Peter Dimond, “Sacraments from Undeclared Heretics” Debate – The Important Quotes: “Their response centered on the fact that the passage in question mentions “believers who receive, defend or support heretics.” They said that we had misled people because “believers who receive, defend or support heretics” are not necessarily heretics. (As an aside, it’s only in this instance that they say that those who “defend and support” heretics are not heretics. In all other cases, they would quickly denounce such persons as heretics.) They argued that while the Council teaches that believers who receive, defend or support heretics don’t necessarily have to be avoided until “they have been pointed out by the Church,” heretics must be avoided without a declaration. In an attempt to bolster their position, they pointed to another part of the same decree, on those “suspect of heresy.”
So not only does Peter maliciously and despicably claim that we and others would definitely denounce other people as heretics for them simply supporting or defending heretics, but he even goes so far as to claim that this is the ONLY instance in which we would NOT condemn possibly innocent people as heretics without first acquiring some proof of whether this accusation is true or not!

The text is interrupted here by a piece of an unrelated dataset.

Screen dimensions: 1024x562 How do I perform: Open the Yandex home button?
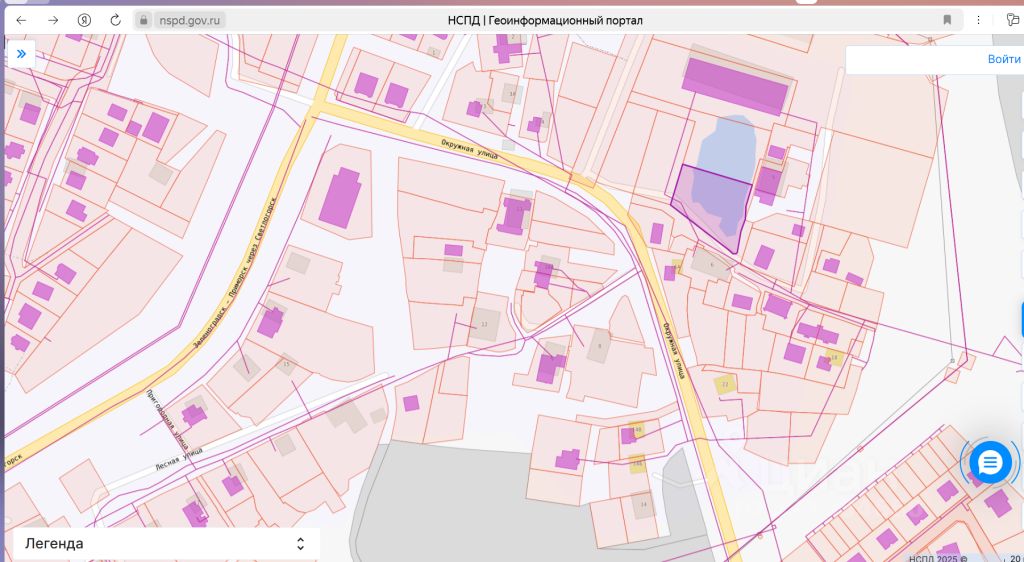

Peter Dimond claims they are heretics
“If, as the radical schismatics say, it were the teaching of the divine law that one may never receive Communion from (or be present at the Mass of) SOMEONE ONE RECOGNIZES TO BE A HERETIC, the Fourth Lateran Council would not have legislated as it did. It would have decreed that one must avoid such persons and clerics as soon as one recognizes that they receive, defend or support heretics. It wouldn’t have said ‘after they have been pointed out by the Church... this destroys the schismatic position of those who condemn our perfectly Catholic position. It drives a nail in the coffin of the myth that it’s a “dogma” or part of the “divine law” that a Catholic can never knowingly attend the Mass of, or receive Communion from, an undeclared heretic.”
Pope Innocent III says they are believers
“Moreover, we determine to subject to excommunication BELIEVERS who receive, defend or support heretics... If any refuse to avoid such persons after they have been pointed out by the church [after the Church’s investigation], let them be punished with the sentence of excommunication until they make suitable satisfaction.”
As we can see here, the Church would first make an investigation of the acts of the person that is suspected or accused before condemning him as a heretic, but Peter would not.
Only obstinacy, bad will and pride could lead a person to fall into such an erroneous, contradictory and uncharitable position as Peter Dimond sadly has fallen into. His demonic position would actually force Catholics to condemn as heretics people who might not even be heretics! Who has ever heard of such an idiotic teaching before? How many saints would not Peter be forced to condemn as heretics (if he actually took his heretical position to its full extent) simply because they acted charitably towards heretics since they wished them good and that they might be converted? Only God knows. And then he has the nerve to say this: “Frankly, this destroys the schismatic position of those who condemn our perfectly Catholic position.” Peter’s position, which have condemned countless of saints and others who are now in Heaven, is a perfectly heretical and schismatical position. “For with what judgment you judge, you shall be judged: and with what measure you mete, it shall be measured to you again” (Matthew 7:2). Peter truly cannot fear God or the last judgment when he makes such outrageous statements.